Want to read what I REALLY do all week long?

1. Answer emails and phone calls from brides and grooms inquiring about my services
2. Consultations with potential clients to line up business for next year (2 hours per potential client on average plus up to 1.5 hours for drive time and prep time)
3. Spend 1-2 hours with the bride & groom photographing their engagement session
4. Photoshop the images from the engagement session, have images printed and then delivered
5. Spend about 10-12 hours with the bride & groom at the wedding
6. Drive an average of 1.5 to 2 hours to and from each wedding
7. Stand on my feet all day at the wedding only getting to sit down on average for 30 minutes to eat dinner
8. Dinner is often very similar at every wedding and sometimes I am provided only with a sandwich and a glass of water for dinner to last me all day long.
9. Carry up to three cameras and a belt system of lenses all day long
10. Work under pressure knowing you have only one chance to capture each moment with your camera.
11. After the wedding, safeguard the images from the wedding by backing up the data on the computer and on DVD media before going to bed
12. Spend up to 30 hours on average Photoshopping 1000 or more images individually on the computer
13. Create a DVD slideshow for those clients who have paid for one
14. Deliver the prints and image files to the client
15. Work with clients on album design and layouts or design an album on Photoshop for a flushmount album
16. Assemble actual photos in albums if it is a matted album
17. Deliver albums to clients
18. Do weekly maintenance check on all equipment before going on the next wedding
19. Maintain continuing education on wedding photography by reading industry journals and consulting with other wedding photographers on wedding forums
20. Do standard office duties to maintain a healthy business

So you see, easily, I can spend many hours on each wedding I photograph. Still think it’s an easy job?

Friday, January 26, 2007

Roundtable Discussions A Success

Last night eight other photographers and I met at my office to discuss our wedding photography businesses.
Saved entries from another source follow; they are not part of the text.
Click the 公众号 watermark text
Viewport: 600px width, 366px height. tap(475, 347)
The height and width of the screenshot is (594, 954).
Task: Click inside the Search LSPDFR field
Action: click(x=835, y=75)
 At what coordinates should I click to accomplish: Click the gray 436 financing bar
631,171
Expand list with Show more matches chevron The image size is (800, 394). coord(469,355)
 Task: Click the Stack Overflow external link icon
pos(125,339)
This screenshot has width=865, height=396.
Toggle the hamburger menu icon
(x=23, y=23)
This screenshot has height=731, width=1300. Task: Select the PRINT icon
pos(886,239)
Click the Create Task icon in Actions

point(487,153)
For over three hours we talked about everything from how to design albums, what equipment to use, how to market our services and how to service our clients. It was an informative evening and I think everyone left feeling like they had learned something new from the others.

It is refreshing to see such enthusiasm among those who work in this industry. Not only do we want to succeed in business, but we genuinely have an interest to do it better each and every time we go out to photograph a wedding.

So if you are a new bride or groom, take comfort knowing that there are vendors out there that really care to do a good job for you.

My thanks to everyone who participated last night. Hopefully we can do it again soon!

Thursday, January 25, 2007

Flush-Mount "Photoshopped" Albums

This is a page from one of my sample albums.

Flush-mount albums are becoming really popular. Rather than the standard "matted" albums where typical 4x6 photos are mounted inside the album page under a mat, these albums have 10"x10" prints mounted directly to the page. The prints can have several images "Photoshopped" in various positions as you see above. This type of album gives a lot of artistic freedom for the designer.

Each album I make in this style is unique. No two albums are ever exactly alike.

If you are interested in this style of album, be sure to let me know!

Tuesday, January 23, 2007

Black Lungs

Image courtesy of

I forgot to mention on yesterday's posting about Body Worlds 2 that there was a display of a healthy lung, a smoker's lung and a coal miner's lung. The worst of them all in my opinion was the coal miner's lung. It was literally BLACK. The smoker's lung was almost just as black. The healthy lung (from a non-smoker, non-coal miner) was totally clear of black tar and had a normal fleshtone-like color to it.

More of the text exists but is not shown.